“Un Paese che distrugge la sua scuola non lo fa mai solo per soldi, perché le risorse mancano, o i costi sono eccessivi. Un Paese che demolisce l’istruzione è già governato da quelli che dalla diffusione del sapere hanno solo da perdere.” Italo Calvino

ISDE - Richiesta di incontro al Ministro sanita' Lorenzin


Questa Associazione Medici per l’Ambiente - ISDE Italia ha inoltrato al Presidente della Repubblica una “lettera aperta”, illustrando quelli che ritiene i maggiori e più frequenti rischi per la salute collettiva cui è esposta in particolari situazioni la popolazione italiana.
Il Presidente della Repubblica, ricevuta la lettera, ha cortesemente e sollecitamente risposto comunicando di averne disposto la trasmissione al Ministero della Salute “per approfondita valutazione e diretto riscontro”.
Ritenuto comunque di allegare alla presente copia di detta lettera, cui ha aderito FNOMCeO, si richiede incontro con la S.V. al fine di illustrarne il contenuto relativamente alle particolari condizioni che questa Associazione ritiene pregiudizievoli per la salute dei cittadini e per formulare proposte, nello spirito di collaborazione con le istituzioni che da sempre ha informato le azioni di ISDE.
Si premette che ISDE Italia, come previsto dai propri obiettivi statutari, da oltre un ventennio ha messo il massimo impegno nella promozione della Prevenzione, azione mirata a eradicare e/o ridurre i determinati di malattia e disabilità tramite il contrasto alle condizioni comportamentali e ambientali, economiche, sociali e culturali che comportano rischi per la salute.
Un obiettivo tra gli altri sancito dalla legge istitutiva del Servizio Sanitario Nazionale (Legge n. 833/1978) agli artt. 2 (Obiettivi) e 20 (Attività di prevenzione).
Riteniamo che la strategia della Prevenzione abbia avuto efficace impulso culturale e professionale dal recente Piano Nazionale Prevenzione 2014-2018, che dovrà trovare adeguato riscontro sul piano politico, amministrativo, organizzativo e operativo.
Purtroppo va rilevato che dopo gli slanci della Legge 833/1978 e del D.Lgs. n. 502/1992 (che ha istituito i Dipartimenti di Prevenzione delle ASL), la Prevenzione è “rimasta al palo”.

Dati forniti

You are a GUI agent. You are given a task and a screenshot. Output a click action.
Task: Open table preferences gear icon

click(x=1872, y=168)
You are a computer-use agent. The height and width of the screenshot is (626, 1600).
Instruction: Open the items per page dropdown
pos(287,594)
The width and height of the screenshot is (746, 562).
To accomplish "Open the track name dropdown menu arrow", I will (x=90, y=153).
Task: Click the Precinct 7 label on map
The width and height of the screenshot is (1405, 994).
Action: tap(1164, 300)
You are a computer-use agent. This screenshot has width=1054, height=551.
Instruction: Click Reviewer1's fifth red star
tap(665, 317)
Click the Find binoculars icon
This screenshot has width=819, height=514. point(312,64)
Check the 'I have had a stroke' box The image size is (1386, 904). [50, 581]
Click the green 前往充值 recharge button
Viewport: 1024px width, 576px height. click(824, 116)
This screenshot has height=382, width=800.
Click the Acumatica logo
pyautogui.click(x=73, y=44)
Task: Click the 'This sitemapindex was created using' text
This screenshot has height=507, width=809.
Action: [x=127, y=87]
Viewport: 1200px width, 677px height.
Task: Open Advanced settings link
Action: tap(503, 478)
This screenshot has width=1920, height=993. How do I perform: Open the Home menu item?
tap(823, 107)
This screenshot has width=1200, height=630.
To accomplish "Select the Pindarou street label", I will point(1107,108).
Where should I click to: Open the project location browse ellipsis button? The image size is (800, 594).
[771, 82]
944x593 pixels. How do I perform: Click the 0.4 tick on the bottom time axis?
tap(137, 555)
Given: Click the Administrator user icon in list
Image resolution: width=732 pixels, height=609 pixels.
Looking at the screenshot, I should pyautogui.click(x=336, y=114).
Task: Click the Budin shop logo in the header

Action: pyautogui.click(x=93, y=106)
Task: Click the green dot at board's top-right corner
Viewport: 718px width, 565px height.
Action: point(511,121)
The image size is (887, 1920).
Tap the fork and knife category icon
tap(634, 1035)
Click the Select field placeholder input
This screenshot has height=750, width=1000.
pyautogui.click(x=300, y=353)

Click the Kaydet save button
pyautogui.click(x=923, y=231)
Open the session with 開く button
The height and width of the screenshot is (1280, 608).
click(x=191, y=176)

Esercizi da svolgere
(a) Secondo la lettera dell'ISDE al Ministro Lorenzin, quale provvedimento ha istituito i Dipartimenti di Prevenzione delle ASL?
(b) Continua la lettera dell'ISDE al Ministro Lorenzin dopo la sua ultima frase.

Le tue risposte
(a) Il D.Lgs. n. 502/1992.

(b)
I Piani Nazionali di Prevenzione che si sono succeduti nel tempo non hanno compiutamente colto la necessità di dare concretezza a una strategia che l’OMS non manca mai di richiamare e sostenere con forza. Sono prova di tale carenza le numerose criticità sanitarie richiamate nella nostra lettera al Presidente della Repubblica, il superamento delle quali richiede prioritariamente l’impegno di una Prevenzione in tutte le politiche, ma anche quello tecnico-organizzativo delle Regioni e degli Organi di governo locale per abbattere i fattori di rischio per la salute umana nelle diverse realtà territoriali.
Il Piano Nazionale Prevenzione 2014-2018 apre nuove prospettive per la governabilità del Piano stesso, tramite il “supporto centrale” e le “linee regionali organizzative e operative”, perseguendo il modello della “stewardship” secondo il quale il Ministero svolge un ruolo di indirizzo, coordinamento e di interlocutore con le Regioni, rinunciando “a imposizioni normative dell’alto, con maggiore ricorso alla capacità di persuasione e creazione di collaborazioni attive con la periferia”.
Resta purtroppo indefinito il ruolo degli organi di governo locale, in particolare di Comuni, Unioni di Comuni e Città Metropolitane, i compiti dei quali, come attribuiti dal D.Lgs. n. 502/1992 (art. 3, comma 14), li escludono dalla gestione della salute delle comunità: un ruolo che sarebbe fondamentale per istituzioni che, avendo un rapporto diretto con i cittadini, si troverebbero nella situazione più favorevole per promuovere la partecipazione della comunità alla tutela della salute e quindi alla Prevenzione.
Resta irrisolto anche il problema del coordinamento e integrazione tra funzioni sanitarie di prevenzione di competenza dei Dipartimenti di Prevenzione delle ASL e funzioni di controllo ambientale svolte dalle Agenzie per la Protezione dell’Ambiente (ARPA).
Il Piano Nazionale Prevenzione 2014-2018 ha rilevato tale carenza, che sta ostacolando l’applicazione delle indicazioni europee per la Valutazione di Impatto Sanitario (VIS).
Il Macrobiettivo “Ridurre le esposizioni ambientali potenzialmente dannose per la Salute” del PNP 2014-2018 recita: “Non c’è adeguata chiarezza sulle relative procedure applicative, con la conseguenza che spesso la valutazione della componente salute è disattesa o trattata in modo insufficiente ai fini decisionali” per il contrasto ai fattori di rischio ambientale.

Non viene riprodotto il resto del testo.